- [TASK STATEMENT] Excluding any images, copy all of the lines below precisely as written.

- [DATA SUPPLIED]
******

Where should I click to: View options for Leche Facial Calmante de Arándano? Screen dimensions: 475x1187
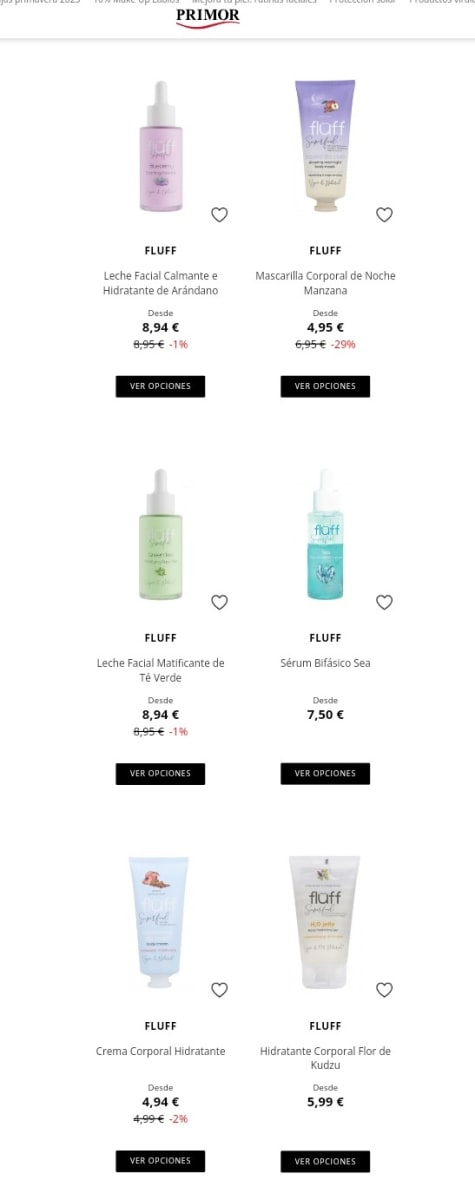161,386
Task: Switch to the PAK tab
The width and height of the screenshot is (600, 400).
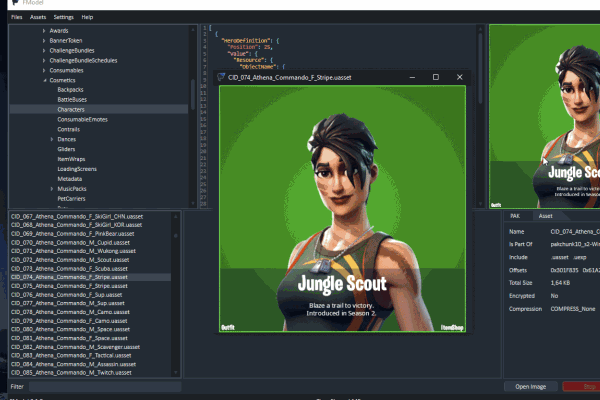Action: coord(515,215)
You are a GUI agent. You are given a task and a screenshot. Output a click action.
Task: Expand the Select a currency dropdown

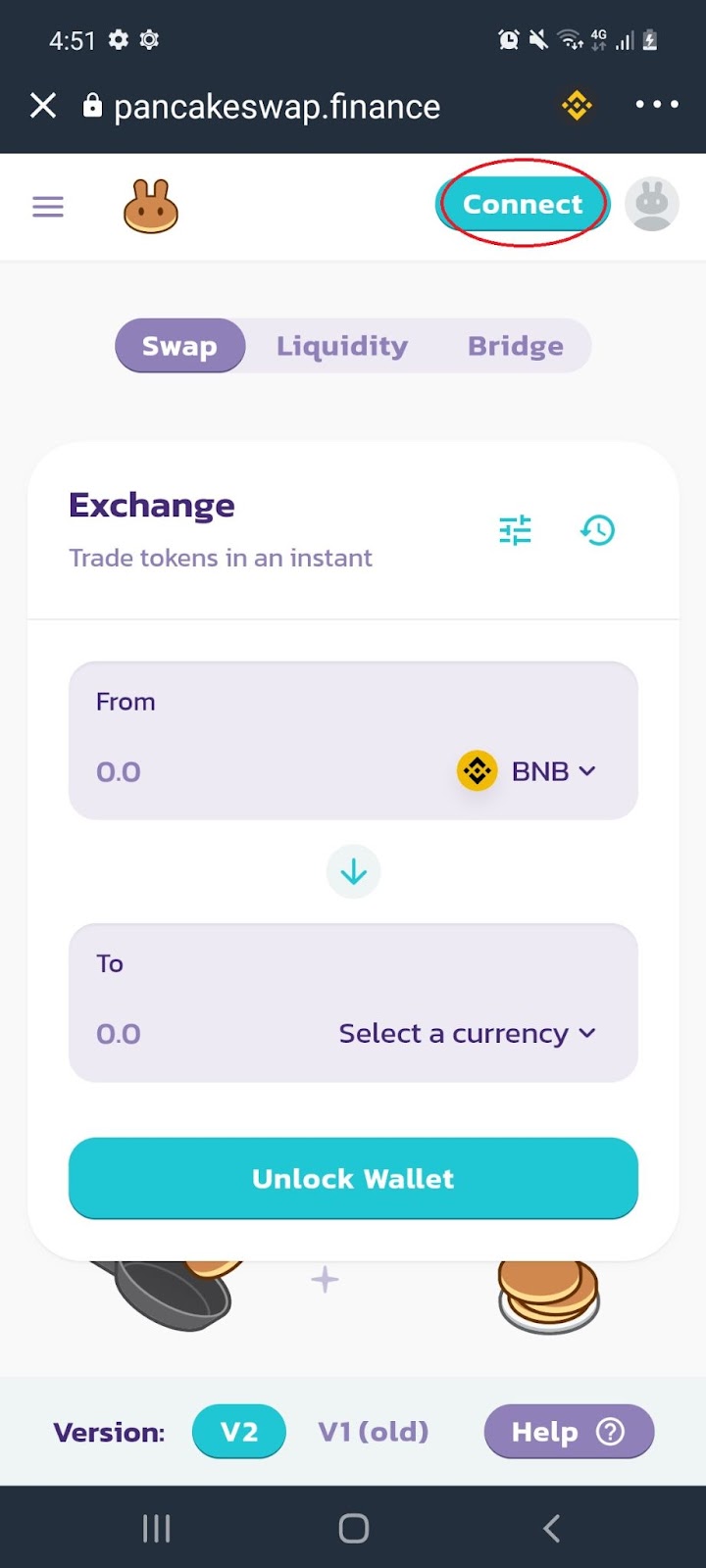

******

- [TASK OUTPUT]
Where should I click to: View options for Leche Facial Calmante de Arándano? Screen dimensions: 475x1187
161,386
Task: Switch to the PAK tab
The width and height of the screenshot is (600, 400).
Action: coord(515,215)
You are a GUI agent. You are given a task and a screenshot. Output a click action.
Task: Expand the Select a currency dropdown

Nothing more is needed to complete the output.